A meme coin (also spelled memecoin) is a cryptocurrency that originated from an Internet meme or has some other humorous characteristic. It may be used in the broadest sense as a critique of the cryptocurrency market in its entirety—those based on particular memes such as "doge coins", celebrities like Coinye, and pump-and-dump schemes such as BitConnect—or it may be used to make cryptocurrency more accessible. The term is often dismissive, comparing the value or performances of those cryptocurrencies to that of mainstream ones. Supporters, on the other hand, observe that some memecoins have acquired social currency and high market capitalizations.

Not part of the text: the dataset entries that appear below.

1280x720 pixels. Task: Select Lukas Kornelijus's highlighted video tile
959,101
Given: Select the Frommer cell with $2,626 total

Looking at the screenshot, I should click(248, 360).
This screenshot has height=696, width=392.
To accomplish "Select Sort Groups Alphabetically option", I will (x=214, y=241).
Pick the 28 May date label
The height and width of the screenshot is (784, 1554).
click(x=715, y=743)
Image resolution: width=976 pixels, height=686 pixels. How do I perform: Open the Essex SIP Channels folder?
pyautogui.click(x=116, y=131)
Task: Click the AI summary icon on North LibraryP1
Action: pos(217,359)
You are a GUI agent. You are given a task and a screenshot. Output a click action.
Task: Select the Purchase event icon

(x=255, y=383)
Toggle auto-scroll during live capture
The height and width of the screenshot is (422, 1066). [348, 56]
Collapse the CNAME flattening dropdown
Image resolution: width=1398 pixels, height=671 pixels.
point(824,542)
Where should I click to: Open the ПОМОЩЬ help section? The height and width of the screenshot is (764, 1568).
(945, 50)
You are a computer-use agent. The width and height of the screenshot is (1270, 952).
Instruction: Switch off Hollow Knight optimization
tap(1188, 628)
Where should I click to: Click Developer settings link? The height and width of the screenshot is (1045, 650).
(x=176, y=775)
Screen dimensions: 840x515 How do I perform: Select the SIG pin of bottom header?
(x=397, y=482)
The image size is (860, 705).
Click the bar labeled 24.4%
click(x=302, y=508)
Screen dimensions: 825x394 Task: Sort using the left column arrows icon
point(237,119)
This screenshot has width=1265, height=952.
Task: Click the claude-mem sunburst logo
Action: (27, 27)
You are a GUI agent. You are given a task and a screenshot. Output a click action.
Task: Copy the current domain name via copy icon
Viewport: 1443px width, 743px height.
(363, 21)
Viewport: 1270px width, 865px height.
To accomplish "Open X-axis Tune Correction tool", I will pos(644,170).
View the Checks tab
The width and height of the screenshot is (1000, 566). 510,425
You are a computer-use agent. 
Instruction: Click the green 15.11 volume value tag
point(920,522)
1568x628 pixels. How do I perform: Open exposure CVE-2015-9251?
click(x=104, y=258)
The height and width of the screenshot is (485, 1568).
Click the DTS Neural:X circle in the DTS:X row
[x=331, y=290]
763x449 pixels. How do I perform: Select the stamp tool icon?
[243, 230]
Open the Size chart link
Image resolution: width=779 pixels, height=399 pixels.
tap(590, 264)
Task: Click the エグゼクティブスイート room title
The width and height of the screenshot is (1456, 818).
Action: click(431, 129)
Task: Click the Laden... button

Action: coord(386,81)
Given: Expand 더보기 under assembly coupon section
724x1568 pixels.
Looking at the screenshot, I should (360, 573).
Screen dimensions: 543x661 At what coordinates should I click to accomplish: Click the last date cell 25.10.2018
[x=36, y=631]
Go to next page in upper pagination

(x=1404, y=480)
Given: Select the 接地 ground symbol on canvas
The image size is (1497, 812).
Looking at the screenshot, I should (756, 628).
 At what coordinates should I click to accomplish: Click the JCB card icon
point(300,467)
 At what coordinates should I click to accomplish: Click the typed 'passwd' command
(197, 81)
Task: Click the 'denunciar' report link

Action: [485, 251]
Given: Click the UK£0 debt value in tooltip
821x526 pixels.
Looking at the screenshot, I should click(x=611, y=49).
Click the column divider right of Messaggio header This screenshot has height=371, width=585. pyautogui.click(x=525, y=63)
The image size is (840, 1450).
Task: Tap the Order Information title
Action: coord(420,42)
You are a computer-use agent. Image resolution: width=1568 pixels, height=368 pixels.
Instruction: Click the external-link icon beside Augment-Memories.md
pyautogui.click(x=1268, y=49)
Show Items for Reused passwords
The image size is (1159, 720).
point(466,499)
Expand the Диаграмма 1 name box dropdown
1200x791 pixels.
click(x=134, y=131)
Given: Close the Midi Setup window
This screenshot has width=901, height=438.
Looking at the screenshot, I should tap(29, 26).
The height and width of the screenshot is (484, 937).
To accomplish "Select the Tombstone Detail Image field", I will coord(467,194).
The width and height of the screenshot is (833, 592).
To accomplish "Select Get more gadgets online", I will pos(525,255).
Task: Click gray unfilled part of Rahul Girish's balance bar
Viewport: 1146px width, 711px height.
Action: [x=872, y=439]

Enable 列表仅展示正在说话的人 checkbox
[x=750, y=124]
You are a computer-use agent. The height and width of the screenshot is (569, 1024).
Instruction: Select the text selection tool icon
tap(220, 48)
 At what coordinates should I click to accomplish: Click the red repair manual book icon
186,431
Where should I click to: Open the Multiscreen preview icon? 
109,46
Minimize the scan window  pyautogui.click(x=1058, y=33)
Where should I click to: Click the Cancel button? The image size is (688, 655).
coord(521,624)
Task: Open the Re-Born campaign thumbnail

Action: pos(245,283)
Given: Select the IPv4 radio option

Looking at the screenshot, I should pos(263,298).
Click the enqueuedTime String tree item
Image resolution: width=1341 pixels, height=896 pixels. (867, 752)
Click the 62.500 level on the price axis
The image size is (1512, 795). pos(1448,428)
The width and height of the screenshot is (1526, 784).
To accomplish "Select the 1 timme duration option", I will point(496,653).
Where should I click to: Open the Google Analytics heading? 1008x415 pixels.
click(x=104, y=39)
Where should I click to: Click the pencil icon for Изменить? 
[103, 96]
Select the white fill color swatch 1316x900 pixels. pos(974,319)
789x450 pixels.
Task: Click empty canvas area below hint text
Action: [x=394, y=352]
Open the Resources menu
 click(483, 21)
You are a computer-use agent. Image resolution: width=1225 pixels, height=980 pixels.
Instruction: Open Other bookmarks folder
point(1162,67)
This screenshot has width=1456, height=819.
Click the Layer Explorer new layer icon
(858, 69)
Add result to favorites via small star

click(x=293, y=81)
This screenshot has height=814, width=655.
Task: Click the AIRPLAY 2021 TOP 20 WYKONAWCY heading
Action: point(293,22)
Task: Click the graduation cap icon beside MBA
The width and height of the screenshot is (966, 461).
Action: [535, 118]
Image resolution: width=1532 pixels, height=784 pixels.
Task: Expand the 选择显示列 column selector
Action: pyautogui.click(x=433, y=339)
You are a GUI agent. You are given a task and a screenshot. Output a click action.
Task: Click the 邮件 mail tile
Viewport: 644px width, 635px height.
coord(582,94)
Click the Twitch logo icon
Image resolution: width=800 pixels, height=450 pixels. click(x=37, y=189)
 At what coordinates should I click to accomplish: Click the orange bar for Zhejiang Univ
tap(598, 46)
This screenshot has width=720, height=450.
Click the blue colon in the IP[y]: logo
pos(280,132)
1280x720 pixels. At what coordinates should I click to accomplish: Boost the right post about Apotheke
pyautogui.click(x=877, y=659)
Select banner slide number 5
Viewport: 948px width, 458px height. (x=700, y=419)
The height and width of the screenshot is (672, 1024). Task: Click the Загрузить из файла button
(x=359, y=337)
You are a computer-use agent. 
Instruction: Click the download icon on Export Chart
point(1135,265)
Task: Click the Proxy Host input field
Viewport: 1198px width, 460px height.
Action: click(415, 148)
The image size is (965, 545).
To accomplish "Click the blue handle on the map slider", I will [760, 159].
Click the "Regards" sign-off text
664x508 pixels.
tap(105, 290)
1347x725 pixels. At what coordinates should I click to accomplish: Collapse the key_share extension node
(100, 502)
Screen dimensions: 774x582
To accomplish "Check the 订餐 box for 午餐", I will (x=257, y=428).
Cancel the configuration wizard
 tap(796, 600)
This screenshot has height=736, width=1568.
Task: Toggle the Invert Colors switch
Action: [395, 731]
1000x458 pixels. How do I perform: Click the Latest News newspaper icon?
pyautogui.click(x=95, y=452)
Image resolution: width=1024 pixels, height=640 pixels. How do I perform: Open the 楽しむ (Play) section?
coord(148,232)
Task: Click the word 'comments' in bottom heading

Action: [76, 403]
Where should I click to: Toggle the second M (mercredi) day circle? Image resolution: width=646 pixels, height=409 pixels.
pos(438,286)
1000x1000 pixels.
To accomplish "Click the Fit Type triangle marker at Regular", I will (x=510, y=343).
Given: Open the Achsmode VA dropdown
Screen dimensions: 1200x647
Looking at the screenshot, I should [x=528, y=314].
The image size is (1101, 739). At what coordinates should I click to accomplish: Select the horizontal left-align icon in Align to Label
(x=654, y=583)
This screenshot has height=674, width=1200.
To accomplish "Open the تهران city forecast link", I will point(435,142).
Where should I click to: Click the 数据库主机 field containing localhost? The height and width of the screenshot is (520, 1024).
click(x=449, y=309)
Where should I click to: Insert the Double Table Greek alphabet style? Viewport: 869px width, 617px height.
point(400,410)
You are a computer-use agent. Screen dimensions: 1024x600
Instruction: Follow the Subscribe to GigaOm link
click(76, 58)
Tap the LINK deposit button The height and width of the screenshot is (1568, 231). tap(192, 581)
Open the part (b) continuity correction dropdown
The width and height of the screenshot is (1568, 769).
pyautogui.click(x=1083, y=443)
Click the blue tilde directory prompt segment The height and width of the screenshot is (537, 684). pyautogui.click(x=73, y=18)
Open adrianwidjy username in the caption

In late 2013, Dogecoin was released after being created as a joke on the Doge meme by software engineers. This sparked the creation of several subsequent meme coins. In October 2021, there were about 124 meme coins circulating in the market. Notable examples include Dogecoin and Shiba Inu.

In late 2021, advertisements promoting the meme coin Floki Inu in London led to subsequent investigations around promoting the meme coin, considered to be an unregulated financial product by the ASA (The Advertising Standards Authority). 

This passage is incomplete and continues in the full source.